# [What this task involves]
For the string "Expand", search the entries below and copy every line where it appears.

# [Task input]
....................

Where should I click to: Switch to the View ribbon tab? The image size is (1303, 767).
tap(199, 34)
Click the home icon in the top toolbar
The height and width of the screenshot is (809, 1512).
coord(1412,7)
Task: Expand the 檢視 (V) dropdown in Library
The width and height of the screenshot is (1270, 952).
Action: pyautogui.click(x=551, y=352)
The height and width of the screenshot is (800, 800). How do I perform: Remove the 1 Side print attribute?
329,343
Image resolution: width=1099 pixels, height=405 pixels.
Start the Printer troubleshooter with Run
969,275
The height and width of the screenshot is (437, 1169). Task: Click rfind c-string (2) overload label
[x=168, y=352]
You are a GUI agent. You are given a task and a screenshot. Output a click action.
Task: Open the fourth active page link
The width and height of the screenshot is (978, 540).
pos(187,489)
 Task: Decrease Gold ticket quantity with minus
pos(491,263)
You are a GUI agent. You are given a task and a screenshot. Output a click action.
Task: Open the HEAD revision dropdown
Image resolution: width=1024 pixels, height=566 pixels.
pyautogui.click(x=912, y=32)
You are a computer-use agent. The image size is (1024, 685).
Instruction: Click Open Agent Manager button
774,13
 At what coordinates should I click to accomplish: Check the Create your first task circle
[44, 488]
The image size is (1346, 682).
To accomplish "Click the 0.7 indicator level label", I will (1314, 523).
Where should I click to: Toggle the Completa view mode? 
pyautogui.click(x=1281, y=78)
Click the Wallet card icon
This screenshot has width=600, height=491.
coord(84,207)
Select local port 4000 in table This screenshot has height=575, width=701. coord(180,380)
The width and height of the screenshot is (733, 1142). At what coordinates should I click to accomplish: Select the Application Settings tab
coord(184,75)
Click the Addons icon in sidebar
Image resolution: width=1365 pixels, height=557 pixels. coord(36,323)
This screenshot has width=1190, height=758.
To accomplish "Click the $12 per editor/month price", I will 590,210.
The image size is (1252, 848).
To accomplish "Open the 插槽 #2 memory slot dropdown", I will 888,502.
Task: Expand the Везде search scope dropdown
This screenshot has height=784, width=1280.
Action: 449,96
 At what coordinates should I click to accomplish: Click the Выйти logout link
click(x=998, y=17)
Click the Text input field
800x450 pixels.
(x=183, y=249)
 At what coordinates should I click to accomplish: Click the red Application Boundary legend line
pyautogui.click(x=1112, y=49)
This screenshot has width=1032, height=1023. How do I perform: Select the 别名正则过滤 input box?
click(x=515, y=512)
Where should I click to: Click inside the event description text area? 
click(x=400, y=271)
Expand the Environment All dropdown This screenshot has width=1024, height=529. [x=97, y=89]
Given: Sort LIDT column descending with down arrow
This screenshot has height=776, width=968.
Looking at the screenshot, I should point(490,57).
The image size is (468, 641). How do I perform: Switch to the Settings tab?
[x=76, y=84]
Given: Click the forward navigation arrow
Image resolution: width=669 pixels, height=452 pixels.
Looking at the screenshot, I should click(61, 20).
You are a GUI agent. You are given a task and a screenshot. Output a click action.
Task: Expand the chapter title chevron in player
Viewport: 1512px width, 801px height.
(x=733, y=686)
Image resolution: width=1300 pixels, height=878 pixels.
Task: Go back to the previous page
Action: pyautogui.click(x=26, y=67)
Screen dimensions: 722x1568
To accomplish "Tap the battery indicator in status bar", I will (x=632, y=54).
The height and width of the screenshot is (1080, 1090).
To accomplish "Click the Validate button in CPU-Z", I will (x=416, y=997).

....................

# [Task response]
Task: Expand the 檢視 (V) dropdown in Library
Task: Expand the Везде search scope dropdown
Expand the Environment All dropdown This screenshot has width=1024, height=529. [x=97, y=89]
Task: Expand the chapter title chevron in player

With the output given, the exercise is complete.